(Dataset entries)
● ● ● ● ●
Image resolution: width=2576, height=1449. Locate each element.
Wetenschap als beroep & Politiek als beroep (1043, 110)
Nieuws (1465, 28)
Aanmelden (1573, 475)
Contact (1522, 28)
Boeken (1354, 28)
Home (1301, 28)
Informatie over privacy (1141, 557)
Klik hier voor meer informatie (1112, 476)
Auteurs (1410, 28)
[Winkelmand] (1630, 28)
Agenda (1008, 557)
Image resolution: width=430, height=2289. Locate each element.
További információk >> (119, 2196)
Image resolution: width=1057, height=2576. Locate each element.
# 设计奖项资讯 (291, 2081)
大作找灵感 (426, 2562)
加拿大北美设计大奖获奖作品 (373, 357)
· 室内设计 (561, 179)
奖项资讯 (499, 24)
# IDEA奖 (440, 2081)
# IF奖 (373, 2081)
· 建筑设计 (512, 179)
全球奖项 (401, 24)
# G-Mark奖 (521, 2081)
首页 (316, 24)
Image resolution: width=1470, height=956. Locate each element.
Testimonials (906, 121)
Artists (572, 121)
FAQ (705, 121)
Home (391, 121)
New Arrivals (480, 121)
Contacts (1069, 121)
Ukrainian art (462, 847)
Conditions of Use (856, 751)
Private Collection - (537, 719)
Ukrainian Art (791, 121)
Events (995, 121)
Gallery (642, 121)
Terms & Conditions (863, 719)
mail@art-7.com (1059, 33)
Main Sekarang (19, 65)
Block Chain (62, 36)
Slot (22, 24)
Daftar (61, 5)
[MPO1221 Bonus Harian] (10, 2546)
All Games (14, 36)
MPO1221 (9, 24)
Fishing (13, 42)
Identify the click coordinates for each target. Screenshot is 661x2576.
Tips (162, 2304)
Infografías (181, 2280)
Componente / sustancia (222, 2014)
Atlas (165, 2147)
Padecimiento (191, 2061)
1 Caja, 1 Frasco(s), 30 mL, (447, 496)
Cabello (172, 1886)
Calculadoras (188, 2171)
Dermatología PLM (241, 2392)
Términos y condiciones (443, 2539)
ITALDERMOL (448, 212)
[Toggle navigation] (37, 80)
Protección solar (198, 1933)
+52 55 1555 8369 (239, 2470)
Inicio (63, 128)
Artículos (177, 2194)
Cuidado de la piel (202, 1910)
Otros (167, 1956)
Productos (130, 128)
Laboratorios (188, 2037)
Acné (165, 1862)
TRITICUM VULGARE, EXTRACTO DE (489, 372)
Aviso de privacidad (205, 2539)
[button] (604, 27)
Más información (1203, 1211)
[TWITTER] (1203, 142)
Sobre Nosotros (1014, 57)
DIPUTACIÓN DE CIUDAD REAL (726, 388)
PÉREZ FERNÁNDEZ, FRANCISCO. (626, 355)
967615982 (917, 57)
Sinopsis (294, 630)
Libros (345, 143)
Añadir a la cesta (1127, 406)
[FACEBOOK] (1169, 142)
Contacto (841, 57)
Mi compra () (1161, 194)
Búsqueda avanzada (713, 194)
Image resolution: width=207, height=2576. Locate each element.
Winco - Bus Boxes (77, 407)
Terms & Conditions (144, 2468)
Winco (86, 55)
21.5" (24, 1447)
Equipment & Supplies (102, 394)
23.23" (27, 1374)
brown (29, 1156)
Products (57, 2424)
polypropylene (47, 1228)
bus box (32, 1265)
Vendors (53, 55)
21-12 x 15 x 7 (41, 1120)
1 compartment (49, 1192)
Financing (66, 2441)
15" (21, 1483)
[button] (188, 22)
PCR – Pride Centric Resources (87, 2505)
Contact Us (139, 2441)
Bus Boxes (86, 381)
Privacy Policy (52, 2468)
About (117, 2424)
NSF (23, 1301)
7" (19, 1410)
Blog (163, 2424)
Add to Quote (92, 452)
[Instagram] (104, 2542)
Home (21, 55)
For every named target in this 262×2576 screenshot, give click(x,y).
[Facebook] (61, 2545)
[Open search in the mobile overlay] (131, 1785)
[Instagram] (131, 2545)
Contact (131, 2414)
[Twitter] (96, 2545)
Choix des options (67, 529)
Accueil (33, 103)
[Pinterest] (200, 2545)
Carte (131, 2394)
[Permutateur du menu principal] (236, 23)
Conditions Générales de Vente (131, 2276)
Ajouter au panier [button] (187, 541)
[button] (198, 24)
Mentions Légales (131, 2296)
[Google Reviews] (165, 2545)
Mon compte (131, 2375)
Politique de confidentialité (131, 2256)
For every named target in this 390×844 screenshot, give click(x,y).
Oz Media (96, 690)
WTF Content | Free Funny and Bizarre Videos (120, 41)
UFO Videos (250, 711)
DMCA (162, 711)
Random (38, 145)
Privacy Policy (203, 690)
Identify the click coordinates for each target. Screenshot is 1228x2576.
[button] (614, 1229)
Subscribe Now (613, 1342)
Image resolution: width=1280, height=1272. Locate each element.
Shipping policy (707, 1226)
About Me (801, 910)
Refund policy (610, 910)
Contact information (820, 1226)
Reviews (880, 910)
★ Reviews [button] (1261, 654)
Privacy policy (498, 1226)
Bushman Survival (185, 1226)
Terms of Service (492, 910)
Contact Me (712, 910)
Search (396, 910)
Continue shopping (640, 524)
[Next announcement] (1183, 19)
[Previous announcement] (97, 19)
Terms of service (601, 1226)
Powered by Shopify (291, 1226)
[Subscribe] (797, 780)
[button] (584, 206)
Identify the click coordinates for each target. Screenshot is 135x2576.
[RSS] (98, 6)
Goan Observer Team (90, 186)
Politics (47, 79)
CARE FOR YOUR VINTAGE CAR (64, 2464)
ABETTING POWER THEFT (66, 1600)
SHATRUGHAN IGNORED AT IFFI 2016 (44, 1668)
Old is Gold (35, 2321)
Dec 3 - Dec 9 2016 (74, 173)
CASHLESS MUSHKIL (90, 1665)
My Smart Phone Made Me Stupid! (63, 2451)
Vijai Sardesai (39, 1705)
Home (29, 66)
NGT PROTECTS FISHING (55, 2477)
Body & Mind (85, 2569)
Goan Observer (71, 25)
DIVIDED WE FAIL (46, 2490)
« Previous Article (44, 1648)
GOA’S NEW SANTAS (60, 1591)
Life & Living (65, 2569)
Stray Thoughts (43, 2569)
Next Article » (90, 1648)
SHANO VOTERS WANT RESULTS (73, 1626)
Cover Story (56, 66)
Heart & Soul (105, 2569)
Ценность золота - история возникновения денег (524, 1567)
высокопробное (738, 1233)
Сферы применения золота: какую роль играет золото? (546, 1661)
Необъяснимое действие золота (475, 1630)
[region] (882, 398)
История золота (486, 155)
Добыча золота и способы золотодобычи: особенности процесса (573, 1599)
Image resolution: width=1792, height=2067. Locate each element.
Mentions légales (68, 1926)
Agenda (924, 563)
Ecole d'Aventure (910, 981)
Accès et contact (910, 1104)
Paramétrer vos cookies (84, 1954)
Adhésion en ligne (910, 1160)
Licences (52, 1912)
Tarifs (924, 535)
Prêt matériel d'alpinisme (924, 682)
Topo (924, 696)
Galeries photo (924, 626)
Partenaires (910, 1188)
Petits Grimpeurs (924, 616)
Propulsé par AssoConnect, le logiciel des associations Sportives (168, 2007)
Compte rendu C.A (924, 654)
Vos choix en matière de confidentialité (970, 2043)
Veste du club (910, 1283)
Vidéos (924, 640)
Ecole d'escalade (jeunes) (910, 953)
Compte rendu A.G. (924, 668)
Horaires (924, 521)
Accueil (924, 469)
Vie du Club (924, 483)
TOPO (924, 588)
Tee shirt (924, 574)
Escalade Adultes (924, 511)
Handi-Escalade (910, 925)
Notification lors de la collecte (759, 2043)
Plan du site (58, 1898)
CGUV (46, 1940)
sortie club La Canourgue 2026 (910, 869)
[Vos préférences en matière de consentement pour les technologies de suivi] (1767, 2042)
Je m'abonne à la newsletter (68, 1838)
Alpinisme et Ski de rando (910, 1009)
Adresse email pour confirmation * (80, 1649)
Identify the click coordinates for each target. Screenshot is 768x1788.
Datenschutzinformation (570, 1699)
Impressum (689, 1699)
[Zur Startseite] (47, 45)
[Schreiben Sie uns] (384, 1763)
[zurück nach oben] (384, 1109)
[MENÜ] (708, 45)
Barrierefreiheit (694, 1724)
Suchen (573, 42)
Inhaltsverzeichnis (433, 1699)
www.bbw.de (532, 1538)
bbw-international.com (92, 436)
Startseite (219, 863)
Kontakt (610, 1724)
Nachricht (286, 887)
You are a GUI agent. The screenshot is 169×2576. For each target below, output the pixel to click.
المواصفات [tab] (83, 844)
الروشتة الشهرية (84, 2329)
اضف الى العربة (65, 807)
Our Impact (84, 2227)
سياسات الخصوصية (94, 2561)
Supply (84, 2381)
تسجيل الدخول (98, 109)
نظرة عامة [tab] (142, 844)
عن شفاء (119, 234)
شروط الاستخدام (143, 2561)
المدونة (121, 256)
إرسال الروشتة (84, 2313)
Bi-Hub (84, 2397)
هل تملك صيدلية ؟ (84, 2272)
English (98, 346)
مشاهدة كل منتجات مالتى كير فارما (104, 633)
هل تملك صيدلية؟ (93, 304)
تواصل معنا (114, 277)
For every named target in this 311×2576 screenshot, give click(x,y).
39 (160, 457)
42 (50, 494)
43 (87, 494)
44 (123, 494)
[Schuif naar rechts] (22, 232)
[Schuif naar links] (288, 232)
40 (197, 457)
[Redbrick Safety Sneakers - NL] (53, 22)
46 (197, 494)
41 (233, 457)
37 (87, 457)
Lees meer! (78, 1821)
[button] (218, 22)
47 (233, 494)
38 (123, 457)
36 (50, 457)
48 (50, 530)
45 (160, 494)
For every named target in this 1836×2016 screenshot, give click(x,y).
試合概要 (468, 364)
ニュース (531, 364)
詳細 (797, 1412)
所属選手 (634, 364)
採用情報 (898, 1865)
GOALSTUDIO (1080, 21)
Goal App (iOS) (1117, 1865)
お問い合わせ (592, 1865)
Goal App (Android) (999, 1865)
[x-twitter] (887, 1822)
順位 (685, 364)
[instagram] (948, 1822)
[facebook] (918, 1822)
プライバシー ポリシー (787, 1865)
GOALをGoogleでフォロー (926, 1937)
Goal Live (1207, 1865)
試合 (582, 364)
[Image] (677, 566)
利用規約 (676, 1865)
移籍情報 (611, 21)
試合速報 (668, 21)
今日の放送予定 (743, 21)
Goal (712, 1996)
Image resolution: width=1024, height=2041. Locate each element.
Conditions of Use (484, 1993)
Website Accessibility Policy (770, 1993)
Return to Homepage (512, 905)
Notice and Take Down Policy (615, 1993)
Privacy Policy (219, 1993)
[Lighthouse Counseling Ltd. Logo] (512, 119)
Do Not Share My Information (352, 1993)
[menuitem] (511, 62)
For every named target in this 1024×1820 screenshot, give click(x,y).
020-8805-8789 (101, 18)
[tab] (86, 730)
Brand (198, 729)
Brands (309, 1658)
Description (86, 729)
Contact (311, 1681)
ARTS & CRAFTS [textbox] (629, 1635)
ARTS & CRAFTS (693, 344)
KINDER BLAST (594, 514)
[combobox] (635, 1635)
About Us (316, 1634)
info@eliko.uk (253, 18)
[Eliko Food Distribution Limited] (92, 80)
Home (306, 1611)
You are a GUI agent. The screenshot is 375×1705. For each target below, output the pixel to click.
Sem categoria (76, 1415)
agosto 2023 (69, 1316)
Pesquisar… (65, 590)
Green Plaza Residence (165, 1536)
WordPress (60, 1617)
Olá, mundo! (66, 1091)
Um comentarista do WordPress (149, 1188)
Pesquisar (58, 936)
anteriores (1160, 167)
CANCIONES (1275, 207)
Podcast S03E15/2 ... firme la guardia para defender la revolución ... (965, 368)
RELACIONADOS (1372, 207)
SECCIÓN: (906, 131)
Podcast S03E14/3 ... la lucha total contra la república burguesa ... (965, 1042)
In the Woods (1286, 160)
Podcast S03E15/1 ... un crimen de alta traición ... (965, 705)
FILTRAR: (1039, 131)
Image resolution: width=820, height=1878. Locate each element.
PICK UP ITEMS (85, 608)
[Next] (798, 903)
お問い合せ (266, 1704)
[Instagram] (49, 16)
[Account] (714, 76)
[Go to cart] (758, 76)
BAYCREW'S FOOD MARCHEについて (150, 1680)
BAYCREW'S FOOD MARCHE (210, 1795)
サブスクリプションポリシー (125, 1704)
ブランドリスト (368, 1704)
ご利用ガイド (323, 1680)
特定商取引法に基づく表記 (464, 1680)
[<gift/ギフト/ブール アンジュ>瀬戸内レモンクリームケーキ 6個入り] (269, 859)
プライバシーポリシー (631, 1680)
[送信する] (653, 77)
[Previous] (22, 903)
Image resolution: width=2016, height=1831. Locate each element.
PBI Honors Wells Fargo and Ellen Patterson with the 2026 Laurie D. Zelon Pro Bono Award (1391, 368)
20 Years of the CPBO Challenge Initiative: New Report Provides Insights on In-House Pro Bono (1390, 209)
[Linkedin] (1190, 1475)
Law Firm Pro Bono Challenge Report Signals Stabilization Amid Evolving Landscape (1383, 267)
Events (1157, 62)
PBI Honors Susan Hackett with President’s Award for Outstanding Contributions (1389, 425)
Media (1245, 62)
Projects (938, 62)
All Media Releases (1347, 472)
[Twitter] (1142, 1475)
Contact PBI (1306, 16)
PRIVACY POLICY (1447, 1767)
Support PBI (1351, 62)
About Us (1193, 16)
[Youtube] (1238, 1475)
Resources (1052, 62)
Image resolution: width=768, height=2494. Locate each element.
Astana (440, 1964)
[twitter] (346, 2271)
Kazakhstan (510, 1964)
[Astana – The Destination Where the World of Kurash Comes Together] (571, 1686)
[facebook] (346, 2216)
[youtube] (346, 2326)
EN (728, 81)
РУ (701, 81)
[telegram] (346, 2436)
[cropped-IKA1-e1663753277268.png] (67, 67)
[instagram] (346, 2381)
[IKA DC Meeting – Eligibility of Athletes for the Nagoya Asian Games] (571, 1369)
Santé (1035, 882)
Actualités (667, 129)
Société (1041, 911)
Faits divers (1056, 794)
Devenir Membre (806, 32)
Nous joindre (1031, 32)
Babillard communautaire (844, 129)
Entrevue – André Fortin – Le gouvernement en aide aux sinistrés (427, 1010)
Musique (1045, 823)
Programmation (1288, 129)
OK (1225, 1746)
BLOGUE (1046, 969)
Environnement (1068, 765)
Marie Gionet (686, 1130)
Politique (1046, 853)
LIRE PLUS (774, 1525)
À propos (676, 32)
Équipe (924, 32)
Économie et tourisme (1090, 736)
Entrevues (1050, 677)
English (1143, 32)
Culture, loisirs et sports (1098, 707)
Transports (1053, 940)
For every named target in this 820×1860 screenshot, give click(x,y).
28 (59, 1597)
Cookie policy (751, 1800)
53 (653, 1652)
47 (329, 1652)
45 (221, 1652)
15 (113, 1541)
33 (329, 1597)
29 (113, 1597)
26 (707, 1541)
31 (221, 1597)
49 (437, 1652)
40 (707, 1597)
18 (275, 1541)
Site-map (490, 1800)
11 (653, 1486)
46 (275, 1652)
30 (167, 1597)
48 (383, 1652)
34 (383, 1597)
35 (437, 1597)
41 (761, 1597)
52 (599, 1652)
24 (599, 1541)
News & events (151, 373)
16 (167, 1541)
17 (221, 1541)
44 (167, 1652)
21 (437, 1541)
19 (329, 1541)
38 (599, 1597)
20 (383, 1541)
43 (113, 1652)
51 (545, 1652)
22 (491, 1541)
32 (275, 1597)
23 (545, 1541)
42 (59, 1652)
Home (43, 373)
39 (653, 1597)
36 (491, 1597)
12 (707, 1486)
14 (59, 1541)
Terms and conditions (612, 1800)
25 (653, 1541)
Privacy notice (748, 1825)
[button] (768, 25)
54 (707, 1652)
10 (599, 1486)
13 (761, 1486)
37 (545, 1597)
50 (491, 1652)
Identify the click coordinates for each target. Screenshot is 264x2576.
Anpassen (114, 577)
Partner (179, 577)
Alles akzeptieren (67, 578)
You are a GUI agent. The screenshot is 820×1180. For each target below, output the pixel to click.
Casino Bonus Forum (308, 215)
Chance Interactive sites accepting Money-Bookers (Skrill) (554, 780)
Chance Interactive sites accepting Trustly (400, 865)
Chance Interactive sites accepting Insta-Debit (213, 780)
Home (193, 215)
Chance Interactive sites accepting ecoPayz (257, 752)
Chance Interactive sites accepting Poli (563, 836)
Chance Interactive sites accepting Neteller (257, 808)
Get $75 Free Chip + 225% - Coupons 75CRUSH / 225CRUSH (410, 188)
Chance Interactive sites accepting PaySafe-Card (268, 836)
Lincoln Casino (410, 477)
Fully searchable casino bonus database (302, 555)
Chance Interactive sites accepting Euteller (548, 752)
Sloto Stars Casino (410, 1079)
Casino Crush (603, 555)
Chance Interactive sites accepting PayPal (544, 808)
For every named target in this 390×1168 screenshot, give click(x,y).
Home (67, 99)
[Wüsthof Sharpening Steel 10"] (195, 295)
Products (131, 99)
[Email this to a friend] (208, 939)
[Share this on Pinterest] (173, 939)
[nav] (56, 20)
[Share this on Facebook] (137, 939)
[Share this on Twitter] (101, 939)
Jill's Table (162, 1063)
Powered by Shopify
● ● ● ● ●
§ **EXERCISE REQUIREMENTS**
Return only the part of the records above that opens with the line containing "KINDER BLAST (594, 514)" and closes with the line containing "PBI Honors Wells", ends included.

§ **ANSWER AREA**
KINDER BLAST (594, 514)
[combobox] (635, 1635)
About Us (316, 1634)
info@eliko.uk (253, 18)
[Eliko Food Distribution Limited] (92, 80)
Home (306, 1611)
You are a GUI agent. The screenshot is 375×1705. For each target below, output the pixel to click.
Sem categoria (76, 1415)
agosto 2023 (69, 1316)
Pesquisar… (65, 590)
Green Plaza Residence (165, 1536)
WordPress (60, 1617)
Olá, mundo! (66, 1091)
Um comentarista do WordPress (149, 1188)
Pesquisar (58, 936)
anteriores (1160, 167)
CANCIONES (1275, 207)
Podcast S03E15/2 ... firme la guardia para defender la revolución ... (965, 368)
RELACIONADOS (1372, 207)
SECCIÓN: (906, 131)
Podcast S03E14/3 ... la lucha total contra la república burguesa ... (965, 1042)
In the Woods (1286, 160)
Podcast S03E15/1 ... un crimen de alta traición ... (965, 705)
FILTRAR: (1039, 131)
Image resolution: width=820, height=1878. Locate each element.
PICK UP ITEMS (85, 608)
[Next] (798, 903)
お問い合せ (266, 1704)
[Instagram] (49, 16)
[Account] (714, 76)
[Go to cart] (758, 76)
BAYCREW'S FOOD MARCHEについて (150, 1680)
BAYCREW'S FOOD MARCHE (210, 1795)
サブスクリプションポリシー (125, 1704)
ブランドリスト (368, 1704)
ご利用ガイド (323, 1680)
特定商取引法に基づく表記 (464, 1680)
[<gift/ギフト/ブール アンジュ>瀬戸内レモンクリームケーキ 6個入り] (269, 859)
プライバシーポリシー (631, 1680)
[送信する] (653, 77)
[Previous] (22, 903)
Image resolution: width=2016, height=1831. Locate each element.
PBI Honors Wells Fargo and Ellen Patterson with the 2026 Laurie D. Zelon Pro Bono Award (1391, 368)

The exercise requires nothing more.